Splitting 1: train–test split using Kennard–Stone algorithm [63],
Splitting 2: train–test split using ranking by activity [64].

In the case of the Kennard–Stone protocol, VLA-based SMILES representations were used as structure-based descriptors. First, two reference samples

{\vec{D}}_{m}

and

{\vec{D}}_{n}

, which had the largest distance between corresponding descriptors, were selected. These reference samples should exhibit

\max_{m, n} ρ ({\vec{D}}_{m}, {\vec{D}}_{n})

in Euclidean metrics are defined as

ρ ({\vec{D}}_{m}, {\vec{D}}_{n}) = \sqrt{\sum_{j = 0}^{l - 1} {(S_{j, m} - S_{j, n})}^{2}},

(16)

where n and m are selected indices of the entries in the original dataset.
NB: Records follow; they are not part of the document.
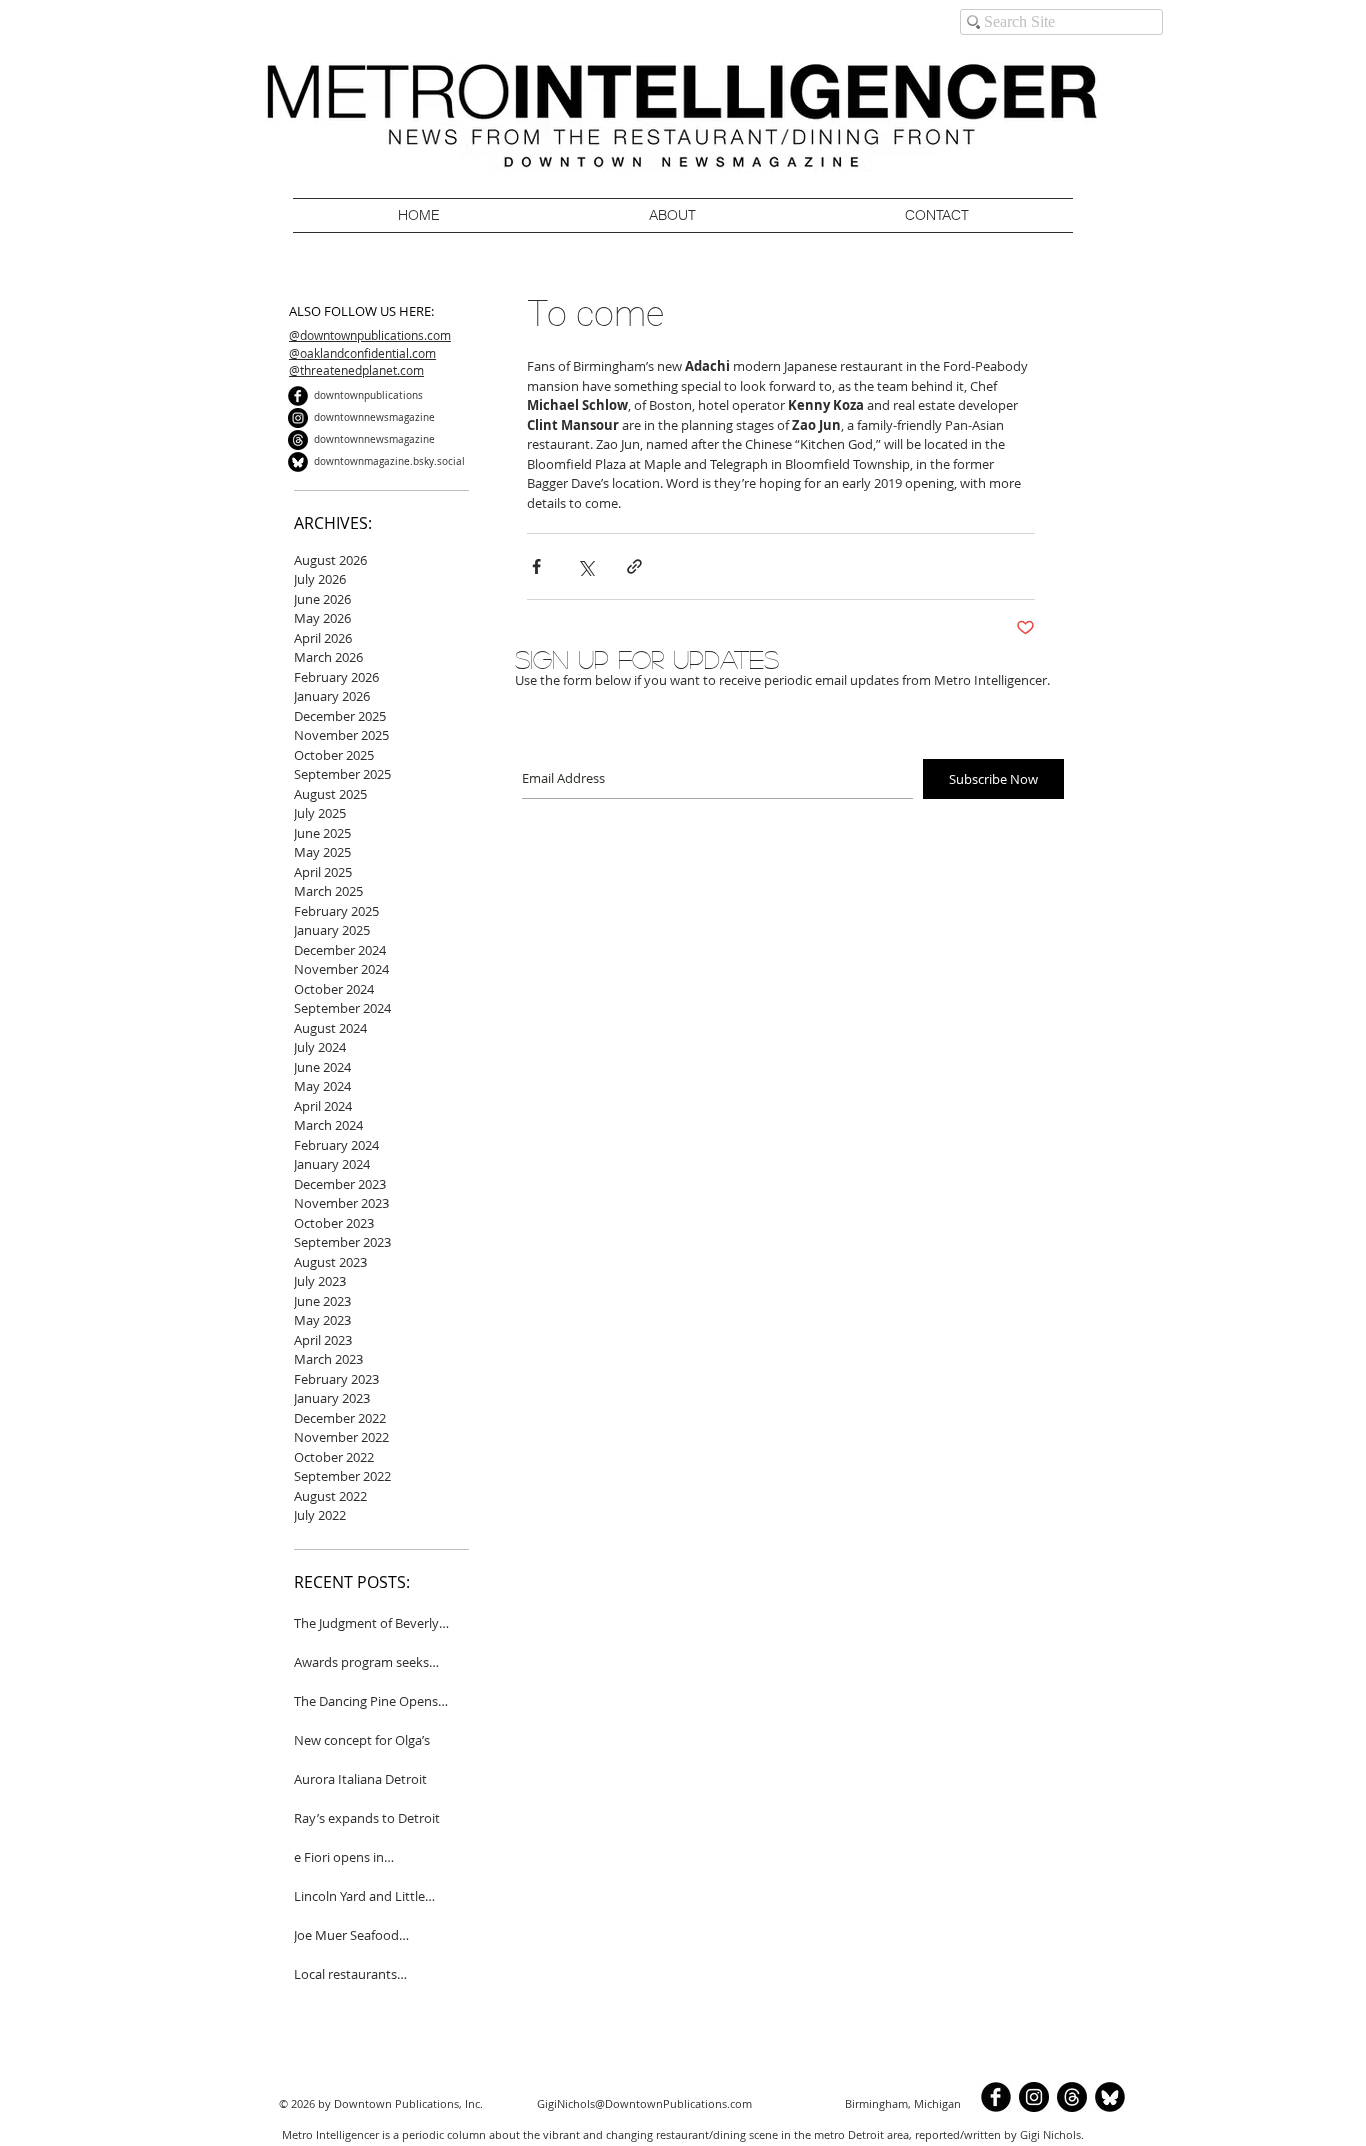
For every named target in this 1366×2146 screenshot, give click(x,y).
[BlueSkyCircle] (298, 462)
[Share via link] (634, 566)
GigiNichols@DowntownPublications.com (644, 2103)
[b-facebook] (298, 396)
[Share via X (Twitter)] (585, 566)
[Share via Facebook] (536, 566)
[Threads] (298, 440)
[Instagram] (298, 418)
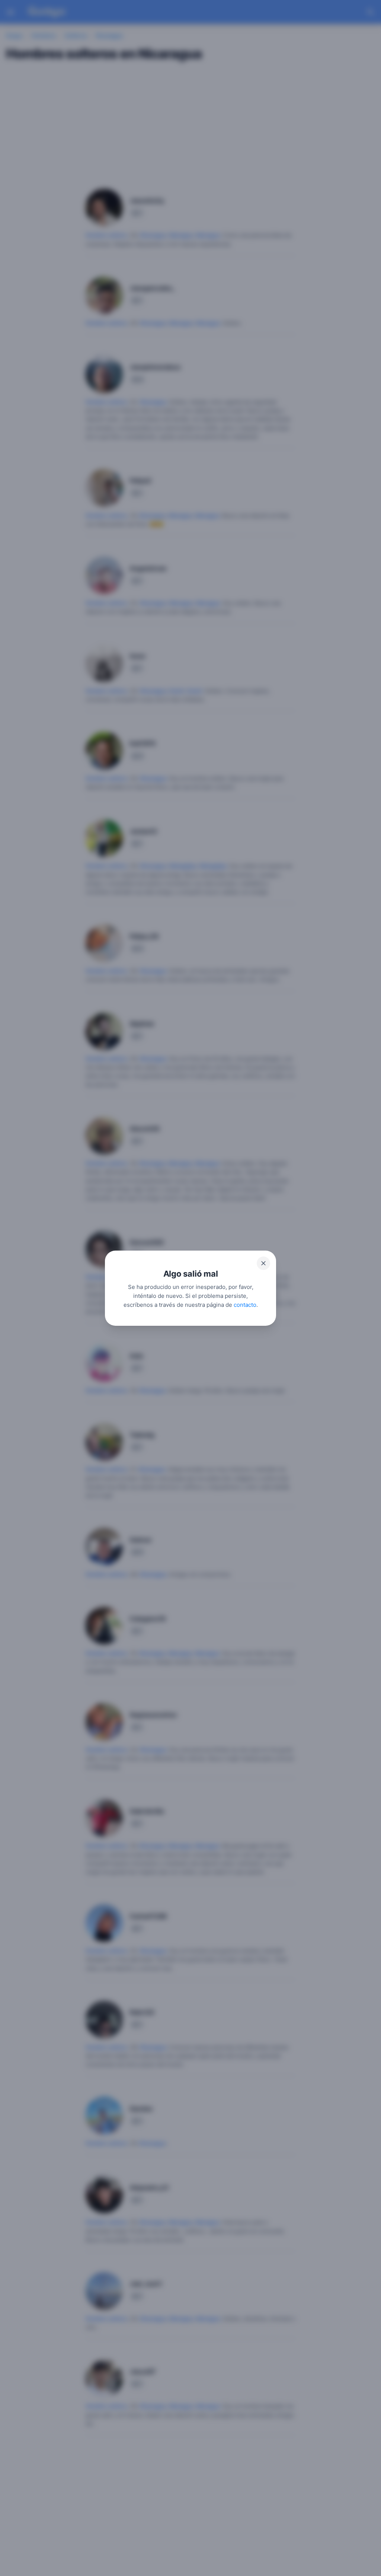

These two entries are automatically selected for the training set. The next sample i needs to be chosen to satisfy the maximal criteria,

\max_{i} (\min (ρ ({\vec{D}}_{i}, {\vec{D}}_{m}), ρ ({\vec{D}}_{i}, {\vec{D}}_{n}))) .

The remaining samples are ranked in the descending order of conformity with

\max_{i} (\min_{j} ρ ({\vec{D}}_{i}, {\vec{D}}_{j}))

, where j refers to the samples that have already been ranked. The first 95% samples of the generated pool were selected as the training (learning) set, while the remaining 5% constituted the testing set.

For the ranking-based train–test splitting method, we used the activity parameter pAct as descriptor values for clustering [64]. The samples were sorted in descending order of pAct. The sorted list was then divided into 50 groups, each containing 20 samples sorted in descending order of pAct (Figure 4). The first 19 samples of each group were assigned to the training set (95% of the dataset), whereas the remaining samples formed the testing set (5% of the dataset).

2.5. Training Algorithms

Optimized backpropagation (ATransformedBP), resilient propagation RPROP, and Adam optimizer learning algorithms were used for the training of MLP models. These recurrent learning methods comprise the family of gradient-based ML algorithms [68].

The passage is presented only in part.